PASSAGE GIVEN:
_____

# Grassy Weed?



## Stradguy93 (9 mo ago)

I am at wits end trying to knock back a very stoloniferous weed in my zoysia, can someone help identify this weed? At first I thought it was crab grass, however now I am thinking it is actually more like St. Augustine grass. Any help would be appreciated.

So far it has not responded to Quinclorac, Image Southern Lawn Weed killer (Propylene Glycol, Dimethylamine), or Image Nutsedge Killer. I did have it turn almost 90% brown in early March with a prodiamine application, however since then it has been strong and healthy and covers about 500 sq ft area.


----------



## Stradguy93 (9 mo ago)




----------



## ionicatoms (Mar 8, 2020)

Could be centipede.


----------



## TJR (Nov 25, 2020)

The resistance traits that you bring up, plus its recovery from weakening-makes me wonder if you may have Dallisgrass in that area of your lawn.


----------



## Stradguy93 (9 mo ago)

_____

COLLECTED MATERIAL:
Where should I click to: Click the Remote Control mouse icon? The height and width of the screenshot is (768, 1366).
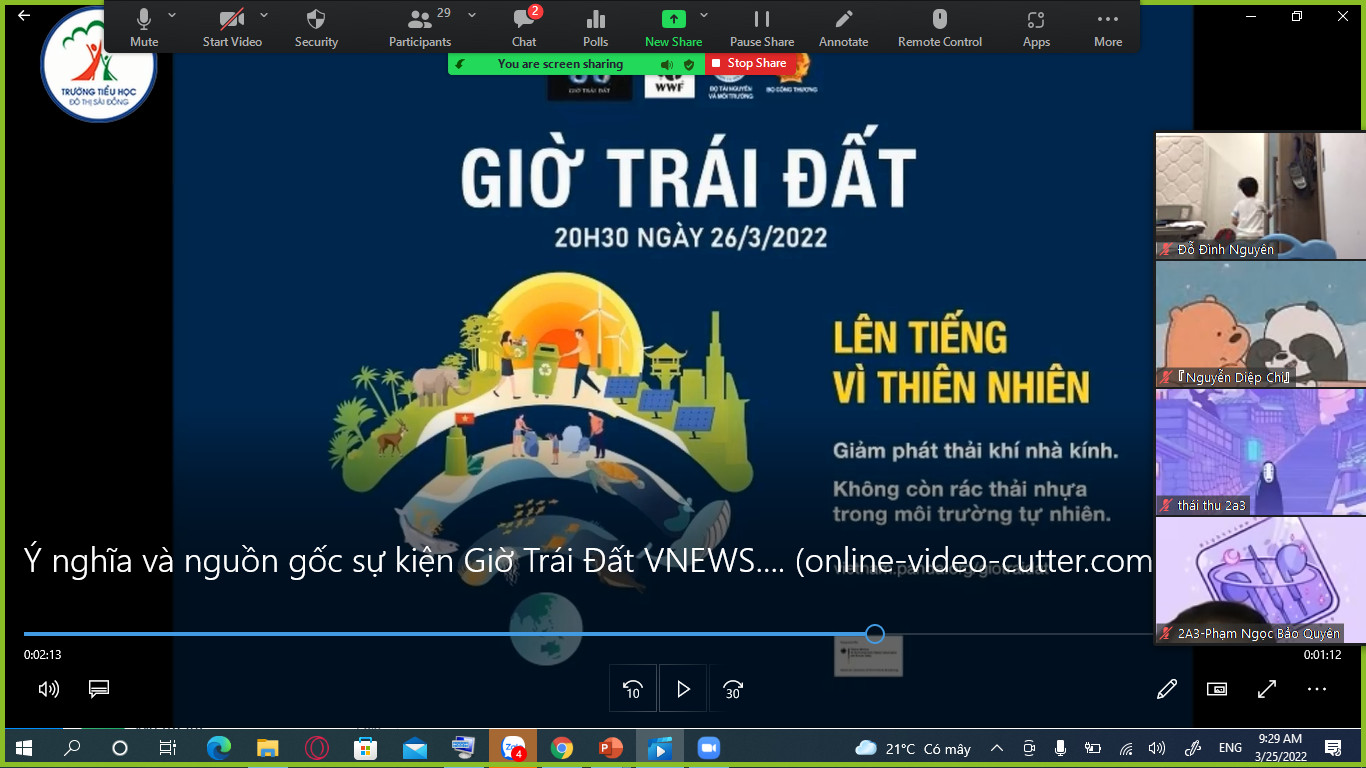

_____

CHALLENGE 1:
Answer these questions on the grassy weed thread:
(a) In what kind of lawn grass is the weed growing?
(b) Which application turned the weed almost 90% brown in early March?
(c) What grass does the reply dated Nov 25, 2020 suggest might be present?
CHALLENGE 2:
Resume the grassy weed thread, picking up from its final post heading.
The data are not required here.

TASK RESULT 1:
(a) Zoysia.
(b) Prodiamine.
(c) Dallisgrass.

TASK RESULT 2:
Thanks for the replies

It is very low lying, stoloniferous and dense. The grass or weed seems to be very established in this area (purchased the house 8 months ago so prior lawn history is an unknown.) I DO have centipede grass in a section of my lawn about 30 yards away, however there is no centipede grass between this patch of unknow grass/weed and that section of the lawn; they are also separated by a retaining wall. I have successfully knocked back all crab grass and other weeds so far, this is the only thing left. 
I scalped the yard about a month back and this weed/grass was so low lying that my mower didn't even touch it at its lowest setting. I have some Fusilade II on the way and will test it out on an area and see if it works, from what I have read if it is Centipede it should knock it back without harming my zoysia.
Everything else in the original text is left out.